信號傳導通路的激活與腫瘤的發生發展密切相關[15]。通過GO分類我們發現兩株細胞間大部分的差異甲基化基因參與了信號傳導通路，其中與信號通路有關的高甲基化的基因為153個，低甲基化的基因為172個。將這些基因上傳至KEGG進行分析發現這些基因涉及細胞粘附因子、MAPK信號通路、WNT信號通路、TGF-β信號通路、p53信號通路。在L9981中，大部分通路的負向調節基因呈現高甲基化，而正向調節基因呈低甲基化。
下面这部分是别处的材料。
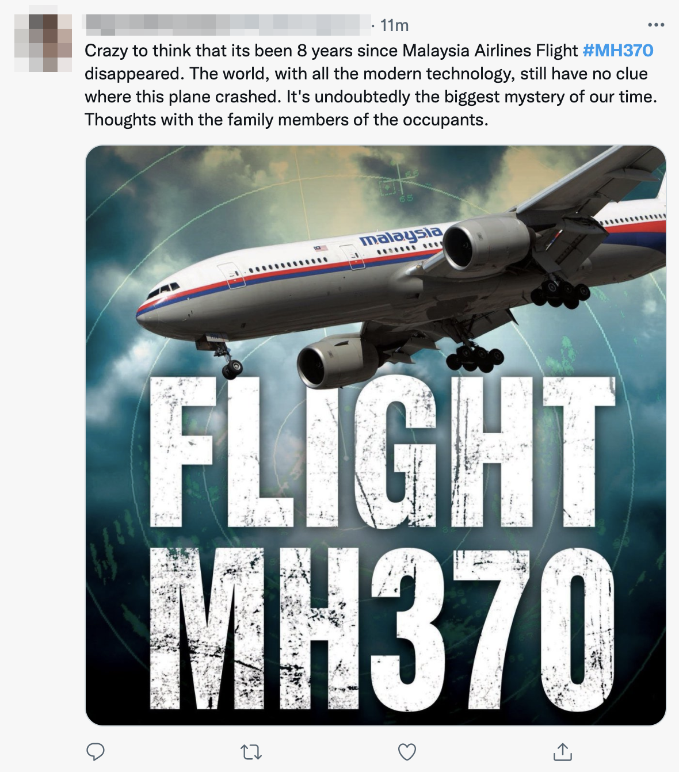The width and height of the screenshot is (679, 772).
Task: Open the Flight MH370 attached image
Action: tap(376, 435)
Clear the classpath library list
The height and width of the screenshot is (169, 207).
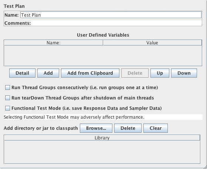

其中WNT通路中負向調節基因SFRP2、SFRP4、SOX17及RUNX3、APC2、PPP2CA等在高轉移潛能的細胞株L9981中表現為高甲基化，而正向調節基因LRP5、TBL1X則為低甲基化。通過GO分類及MILANO文獻檢索，我們發現在L9981中MAPK信號通路、TGF-β信號通路、p53信號通路均存在負向調節基因的高甲基化及正向調節基因的低甲基化，而Hedgehog及Notch信號通路主要表現為負向調節基因的高甲基化。同時值得一提的是，參與細胞粘附分子通路的基因則以低甲基化為主，其中CDH2、ICOSLG、MAG、MPZL1、NLGN1、NRCAM、NRXN2、SDC2在L9981細胞株中表現為低甲基化，而CDH4、CNTNAP2表現為高甲基化，這些基因參與上皮間質轉化（epithelial-mesenchymal transitions, EMT）過程[16,17]。而后者為腫瘤浸潤轉移的重要環節。甲基化在EMT中扮演的作用尚需進一步研究。

腫瘤的侵襲和轉移是多因素、多步驟共同作用的結果，DNA甲基化是其中一個因素。運用高通量的基因芯片，我們發現在不同轉移潛能的人大細胞肺癌株中甲基化差異基因涉及細胞生物進程及其調節、基因表達、信號傳導、細胞通訊、細胞運動、細胞粘附及血管生成等。同時我們注意到在L9981中信號通路負向調節基因的高甲基化及正向調節基因的低甲基化可能促使信號傳導通路的開放而促進轉移。由于芯片信息量大且受方法學限制，我們尚需對結果進行進一步的挖掘及驗證。